*Screenshot grounding data*:
+-------+
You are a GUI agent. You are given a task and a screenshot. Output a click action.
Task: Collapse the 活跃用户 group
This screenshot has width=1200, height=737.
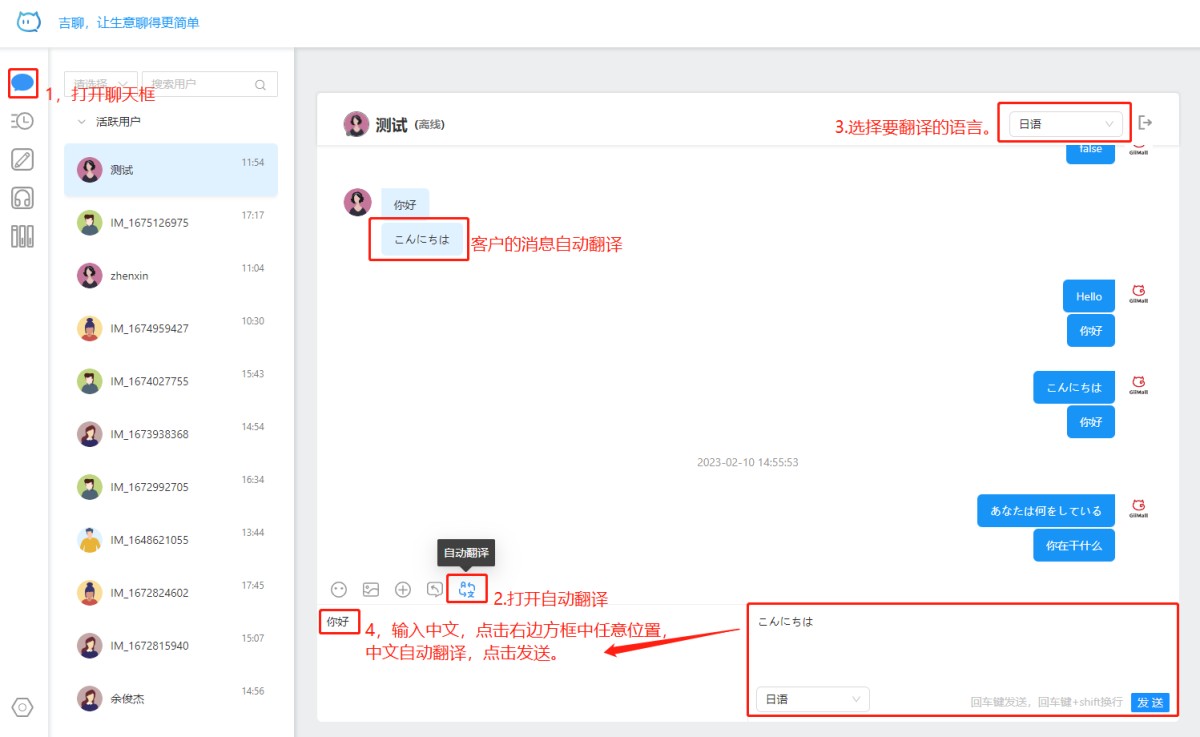pos(82,122)
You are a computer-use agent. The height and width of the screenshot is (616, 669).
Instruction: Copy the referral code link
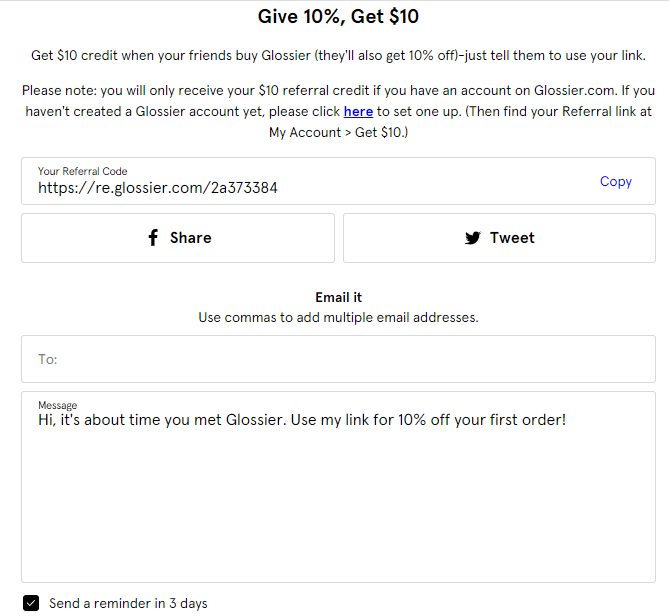[615, 181]
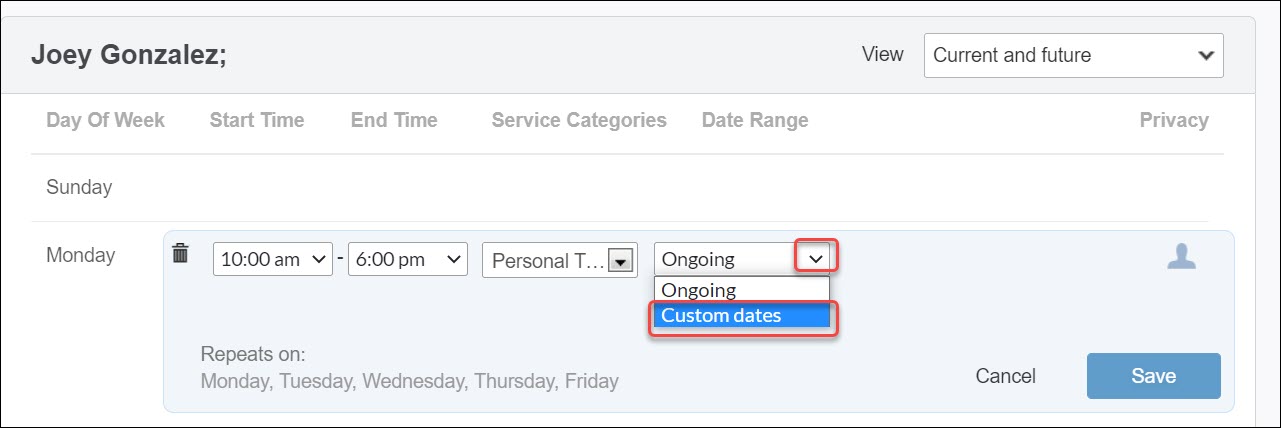
Task: Select the Monday row label
Action: pos(80,255)
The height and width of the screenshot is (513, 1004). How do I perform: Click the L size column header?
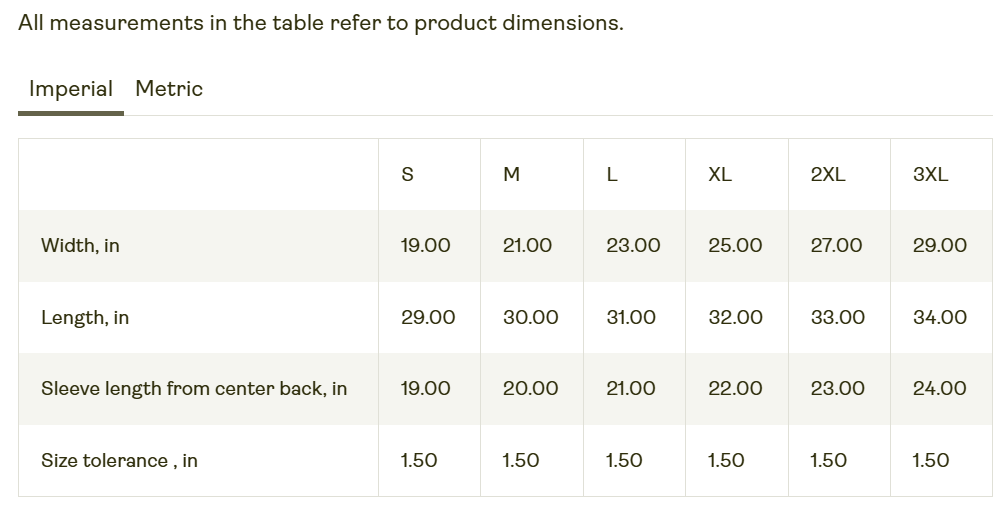coord(612,175)
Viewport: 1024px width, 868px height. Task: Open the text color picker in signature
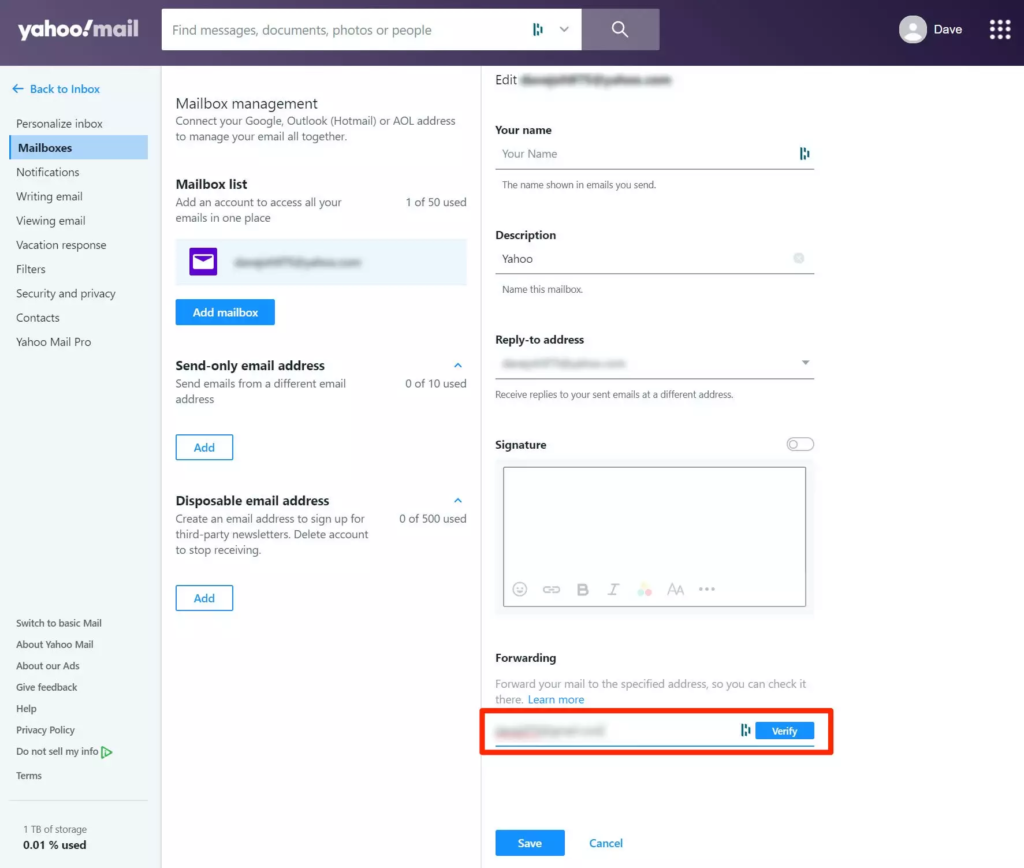pyautogui.click(x=644, y=590)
+-------+
*Work instruction*:
From the first line to the last, output the data exactly, without the pictures.

*Reply to the exercise*:
You are a GUI agent. You are given a task and a screenshot. Output a click action.
Task: Collapse the 活跃用户 group
This screenshot has width=1200, height=737.
pos(82,122)
You are a computer-use agent. The height and width of the screenshot is (616, 669).
Instruction: Copy the referral code link
[615, 181]
Task: Select the Monday row label
Action: pos(80,255)
The height and width of the screenshot is (513, 1004). How do I perform: Click the L size column header?
coord(612,175)
Viewport: 1024px width, 868px height. Task: Open the text color picker in signature
pyautogui.click(x=644, y=590)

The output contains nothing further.